From c9dc6becb09321613b0978c6deea647983085897 Mon Sep 17 00:00:00 2001
From: James Pine <ijamespine@me.com>
Date: Sat, 7 Mar 2026 18:49:31 -0800
Subject: [PATCH 2/4] =?UTF-8?q?fix:=20address=20review=20feedback=20?=
 =?UTF-8?q?=E2=80=94=20dedup=20item=20tracking,=20XOR=20ping-pong=20exempt?=
 =?UTF-8?q?ion,=20retain=20pingpong=20warnings?=
MIME-Version: 1.0
Content-Type: text/plain; charset=UTF-8
Content-Transfer-Encoding: 8bit

- Fix dedup doc comment: transcript is not lossless since dedup mutates
  history in-place before persist_transcript runs.
- Track (message_index, item_index) in dedup so multiple ToolResult
  entries in the same User message are handled correctly.
- Use XOR in involves_observation_tool so two observation tools
  alternating (snapshot↔tab_list) is still caught as ping-pong.
- Retain pingpong_ warning buckets when resetting consecutive counts
  so max_warnings_per_call escalation still works for alternating
  patterns.
---
 src/agent/worker.rs     | 22 ++++++++++++----------
 src/hooks/loop_guard.rs | 19 ++++++++++++-------
 2 files changed, 24 insertions(+), 17 deletions(-)

diff --git a/src/agent/worker.rs b/src/agent/worker.rs
index 5778526e4..35c3f1864 100644
--- a/src/agent/worker.rs
+++ b/src/agent/worker.rs
@@ -904,8 +904,8 @@ const DEDUP_TOOL_RESULTS: &[&str] = &["browser_snapshot", "browser_tab_list"];
 /// browser-heavy workflows where `browser_snapshot` returns large ARIA trees
 /// on every call.
 ///
-/// The full results are still preserved in the transcript (via
-/// `compacted_history` and `persist_transcript`).

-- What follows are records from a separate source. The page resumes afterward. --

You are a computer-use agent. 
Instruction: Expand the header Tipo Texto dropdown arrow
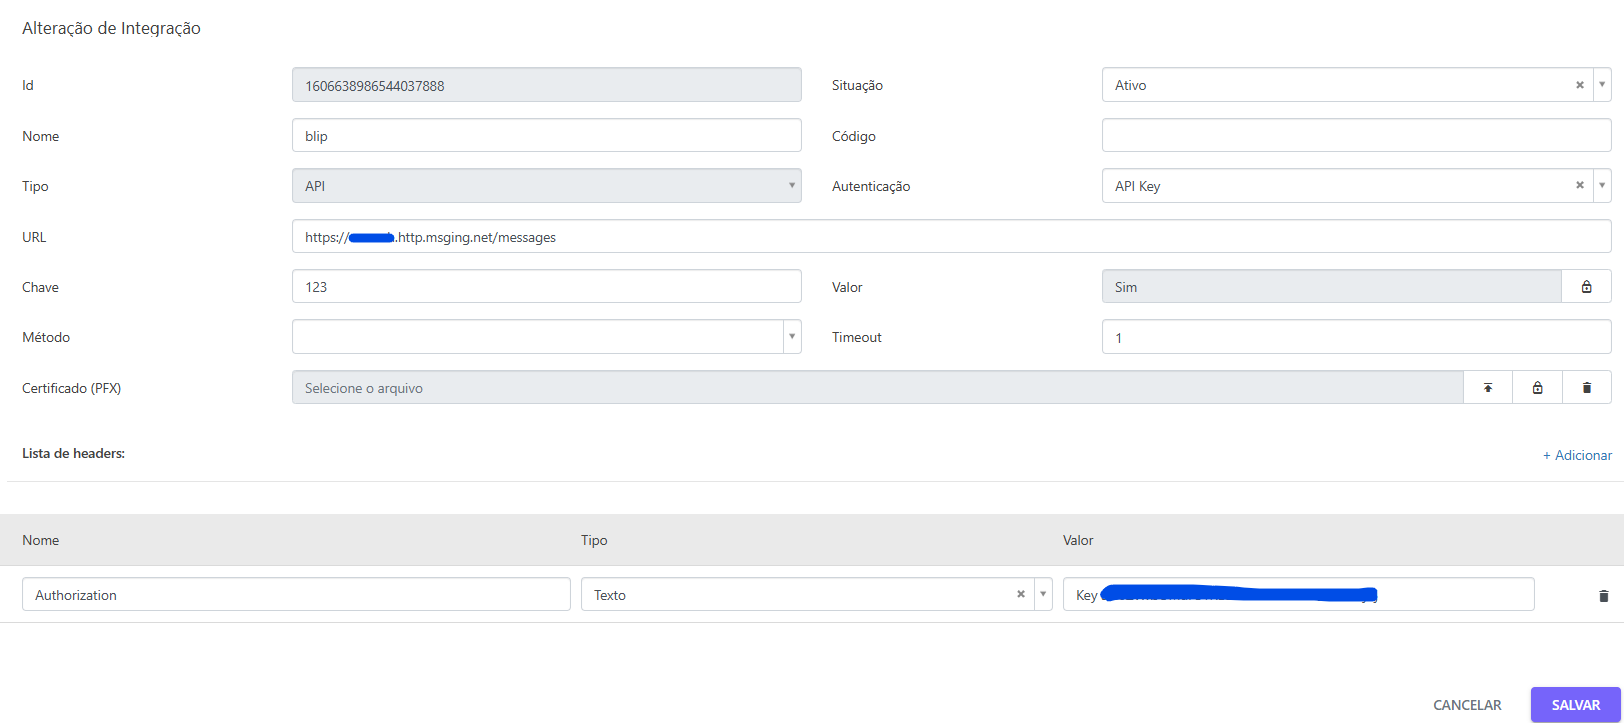click(1043, 594)
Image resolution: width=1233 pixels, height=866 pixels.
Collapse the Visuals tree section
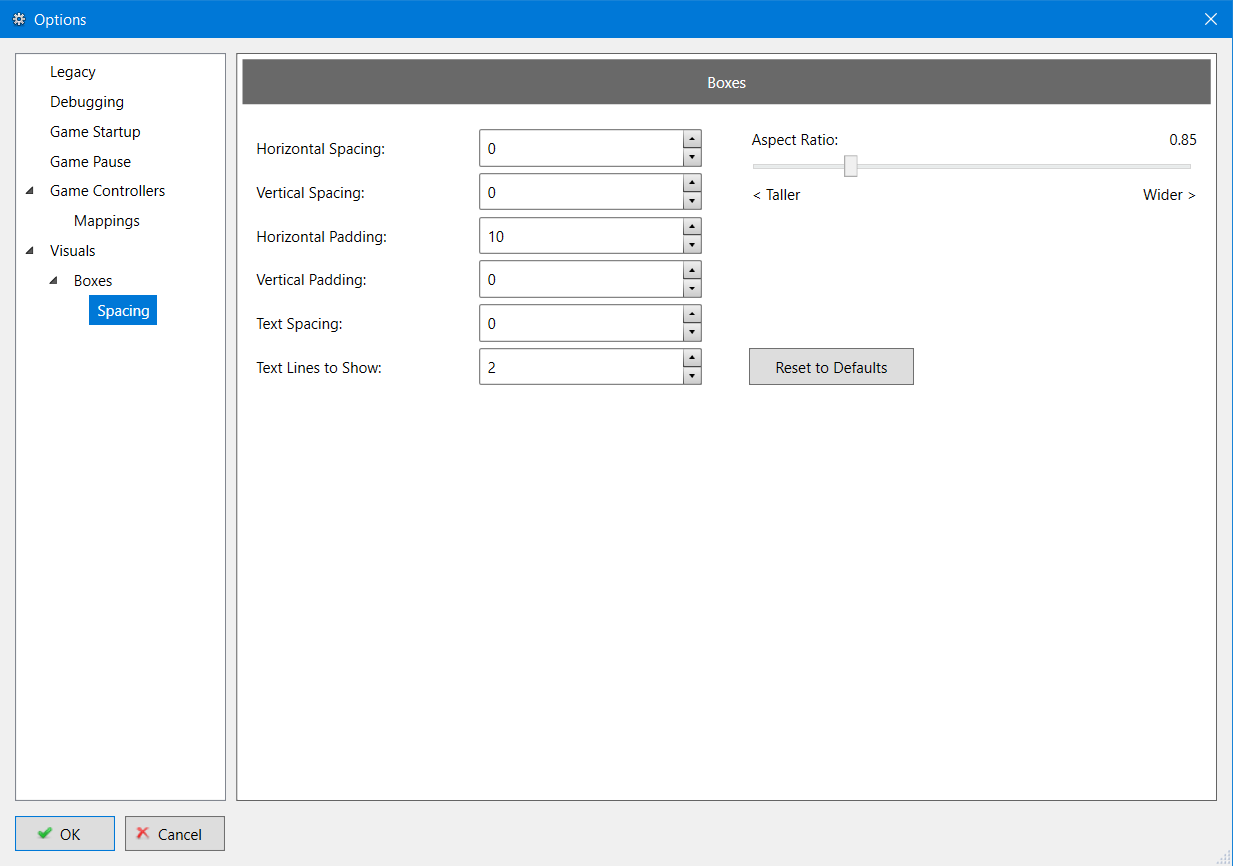coord(29,251)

+/// Note: this mutates `history` in-place, so superseded results are also
+/// replaced in the persisted transcript.
 fn dedup_tool_results(history: &mut [rig::message::Message]) {
     // Step 1: Build a map from tool-call ID → tool name for dedup-eligible tools.

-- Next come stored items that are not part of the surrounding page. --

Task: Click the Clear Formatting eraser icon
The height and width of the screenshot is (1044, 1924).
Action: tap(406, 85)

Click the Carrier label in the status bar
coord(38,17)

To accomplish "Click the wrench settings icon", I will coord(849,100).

     // We need this because ToolResult only has call_id, not the tool name.
@@ -928,22 +928,24 @@ fn dedup_tool_results(history: &mut [rig::message::Message]) {
         return;
     }
 
-    // Step 2: Find the last (most recent) result index for each tool name.

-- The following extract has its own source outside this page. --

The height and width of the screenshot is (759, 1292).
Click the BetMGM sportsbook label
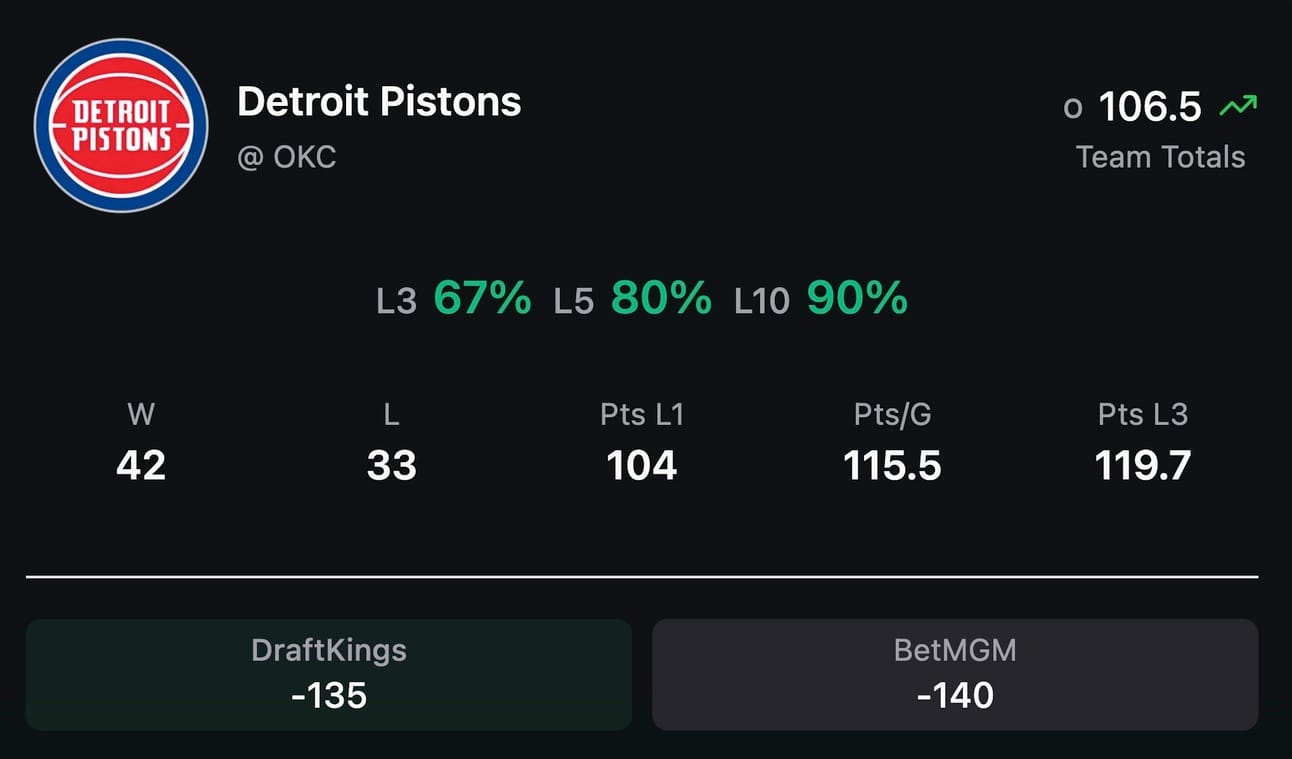pyautogui.click(x=955, y=650)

-    let mut last_result_index: HashMap<&str, usize> = HashMap::new();
+    // Step 2: Find the last (most recent) result position for each tool name.
+    // Tracked as (message_index, item_index) since Rig can pack multiple
+    // ToolResult entries into a single User message.
+    let mut last_result_position: HashMap<&str, (usize, usize)> = HashMap::new();
     for (message_index, message) in history.iter().enumerate() {
         if let rig::message::Message::User { content } = message {
-            for item in content.iter() {
+            for (item_index, item) in content.iter().enumerate() {
                 if let rig::message::UserContent::ToolResult(tr) = item {
                     if let Some(call_id) = &tr.call_id
                         && let Some(tool_name) = call_id_to_tool.get(call_id)
                     {
-                        last_result_index.insert(
+                        last_result_position.insert(
                             // Safe: tool_name came from DEDUP_TOOL_RESULTS which is 'static
                             DEDUP_TOOL_RESULTS
                                 .iter()
                                 .find(|&&name| name == tool_name)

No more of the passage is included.